Si andò dunque preparando il mio spirito mediante la suddetta grazia, con
la pratica della santa virtù, con le orazioni e digiuno, che fin dal 25 maggio
1817 si era di nuovo intrapreso, di cibarmi di una sola cioccolata ogni
ventiquattr’ore, come a suo luogo già dissi, per mezzo del suddetto favore mi
compartì Dio una particolare cognizione di me stessa, e una profonda umiltà,
sicché i tre giorni precedenti la festa del mio gran protettore san Giovanni
Battista altro non feci che piangere i miei gravi peccati, chiedendone
umilmente perdono al Signore, riconoscendomi per la creatura più scellerata,
nonostante questa cognizione che mi faceva piangere notte e giorno, sentivo nel
mio cuore una viva speranza che mi consolava, e una carità tanto perfetta che
mi sollevava a Dio, in maniera che dalla veemente contrizione passai ad un
veemente amore, che mi rendeva dolce e soave il pianto e la grave afflizione,
di maniera che il mio spirito restava sopito dalla dolcezza e dalla soavità del
Signore, che mi degnava dei suoi abbracciamenti.
Quanto ero in questa situazione godevo un profondo riposo, senza più
cercare né desiderare alcuna notizia di Dio, né alcuna cognizione, ma contenta
se ne stava la povera anima mia in questo profondo riposo, avendo una certa
sicurezza di riposare in Dio, suo Signore.
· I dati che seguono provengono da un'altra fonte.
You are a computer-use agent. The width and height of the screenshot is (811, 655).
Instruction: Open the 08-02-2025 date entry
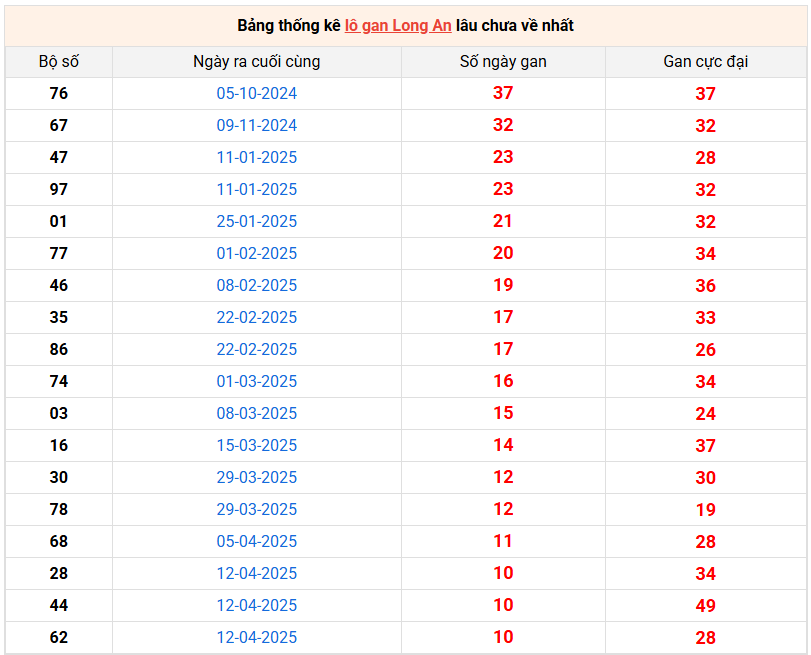(x=257, y=286)
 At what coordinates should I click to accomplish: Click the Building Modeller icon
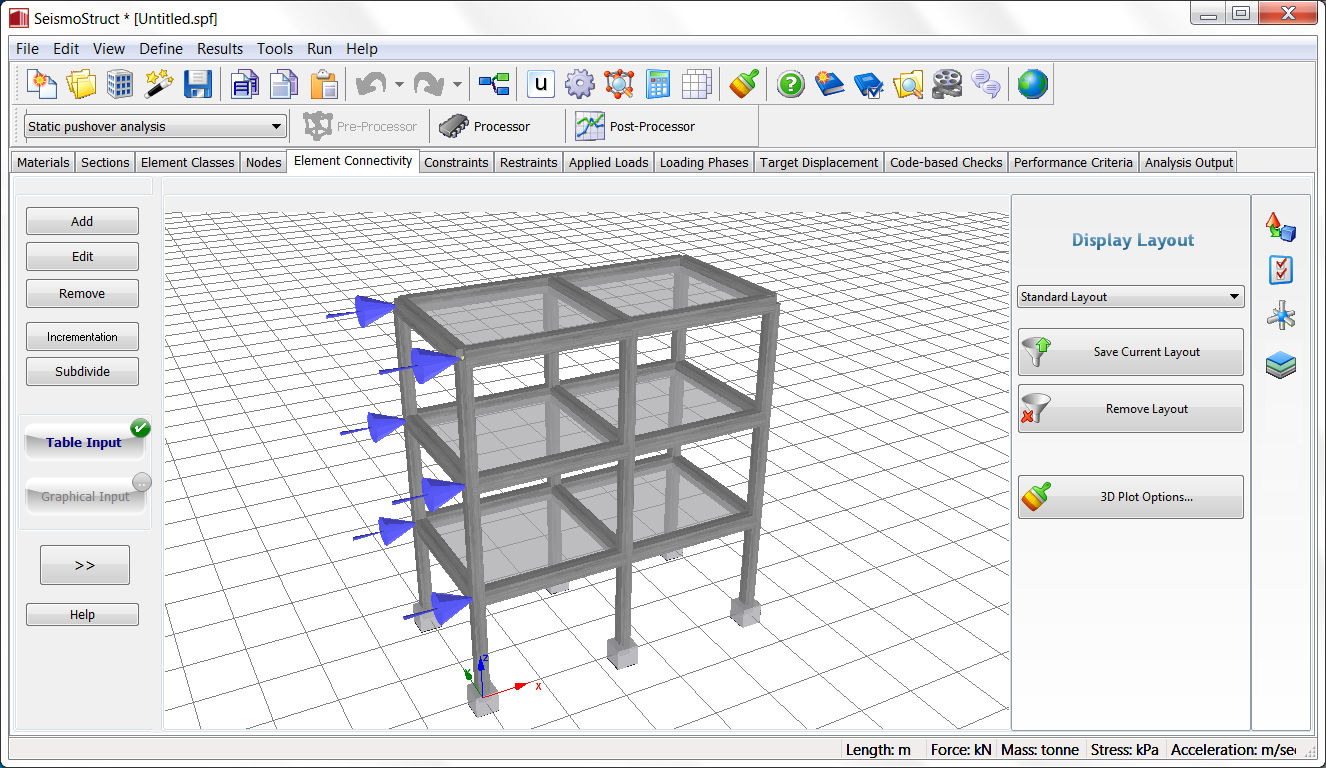click(120, 85)
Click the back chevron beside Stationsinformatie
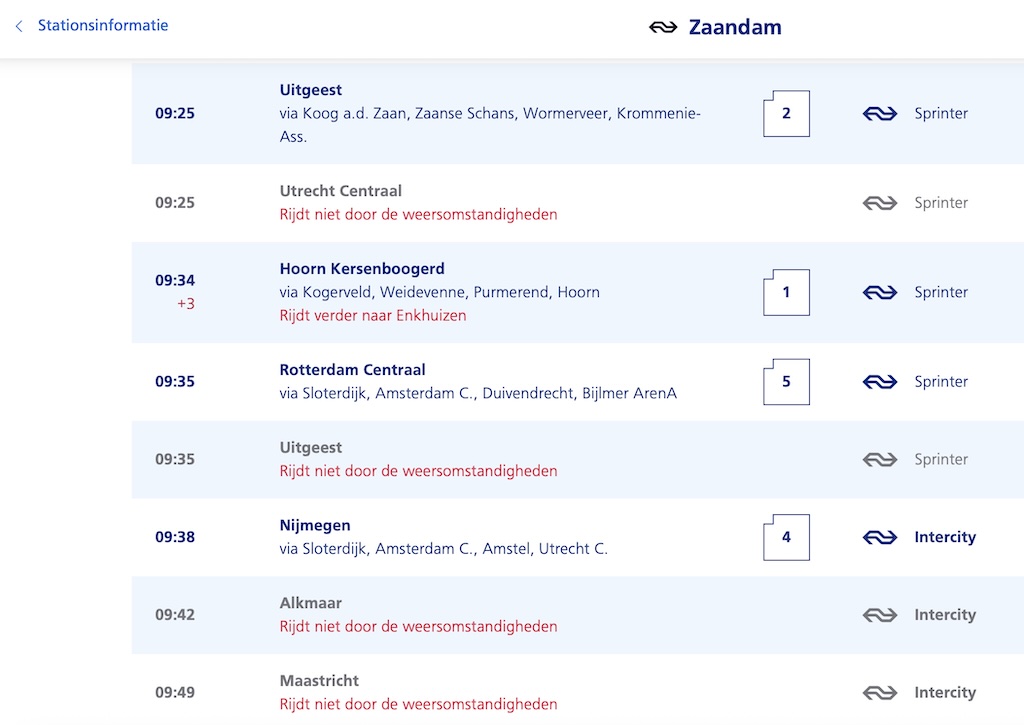The height and width of the screenshot is (725, 1024). click(19, 26)
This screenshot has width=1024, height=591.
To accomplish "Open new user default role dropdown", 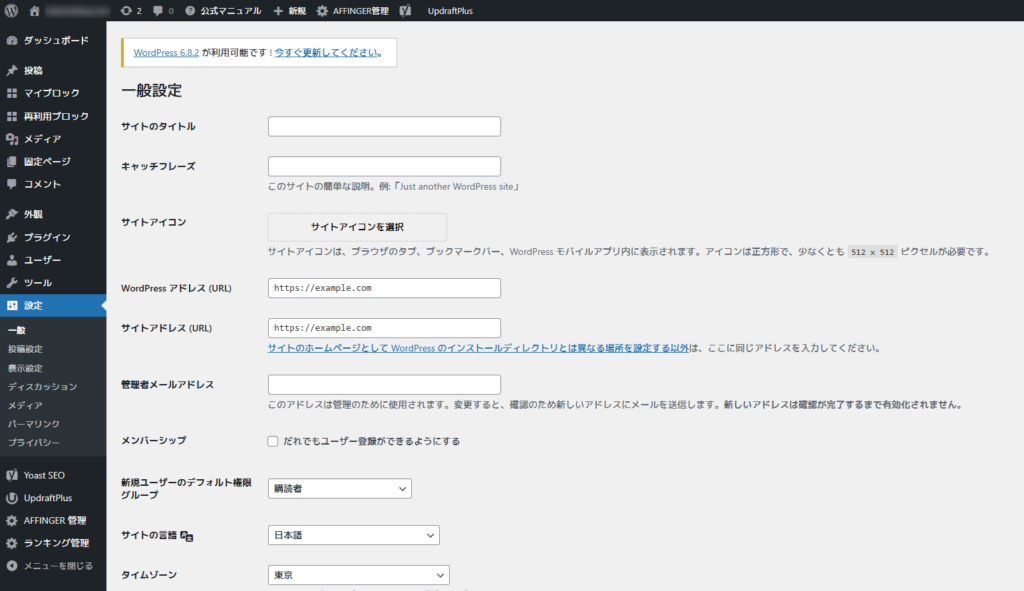I will point(340,489).
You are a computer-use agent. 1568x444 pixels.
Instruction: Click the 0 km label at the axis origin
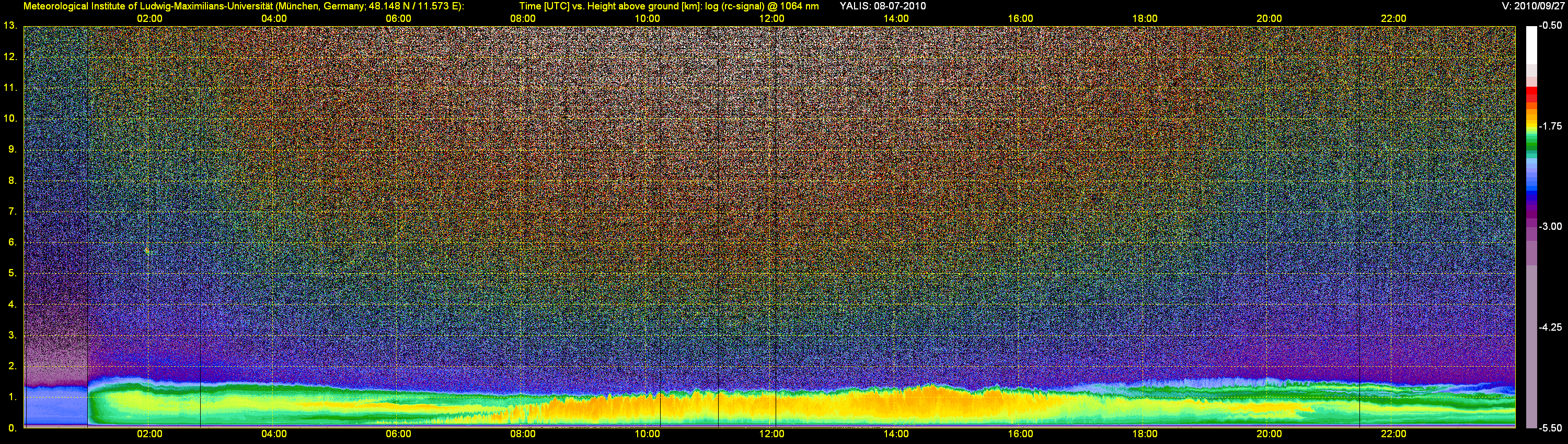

Il dì 24, festa del glorioso san Giovanni Battista del 1817, si destò ad un
tratto il mio spirito, e radunate le sue forze, per mezzo della grazia di Dio,
furono sollevate le potenze dell’anima mia. Alla penetrazione più intima, molto
sublimi furono le cognizioni che mi compartì Dio, dell’infinito suo essere. A
queste cognizioni l’anima passò a fare atti di amore di Dio, confondendosi nel
proprio suo nulla. Piena di gratitudine, piangeva amaramente le sue colpe, ne
chiedeva umilmente perdono al suo Signore, offrendosi di patire ogni qualunque
pena; per così compensare in qualche maniera l’amore tradito. Si degnò il
Signore di gradire la mia offerta, e intimamente a lui mi unì, facendomi
sperimentare gli effetti mirabili della sua divina grazia, concendedomi, per
sua infinita bontà, quanto mi aveva promesso, cioè tre gradi di maggior
perfezione, come già dissi di sopra. Di questa grazia immediatamente ne provai
i buoni effetti, mentre in quell’istante si accrebbe in me la carità verso Dio
e verso il prossimo, una profonda umiltà e un desiderio ardentissimo di piacere
al mio Signore, a costo di ogni gravissimo patimento. Questi buoni desideri
sono in me ancora permanenti, e spero che, per mezzo della grazia di Dio,
saranno perseveranti fino alla mia morte.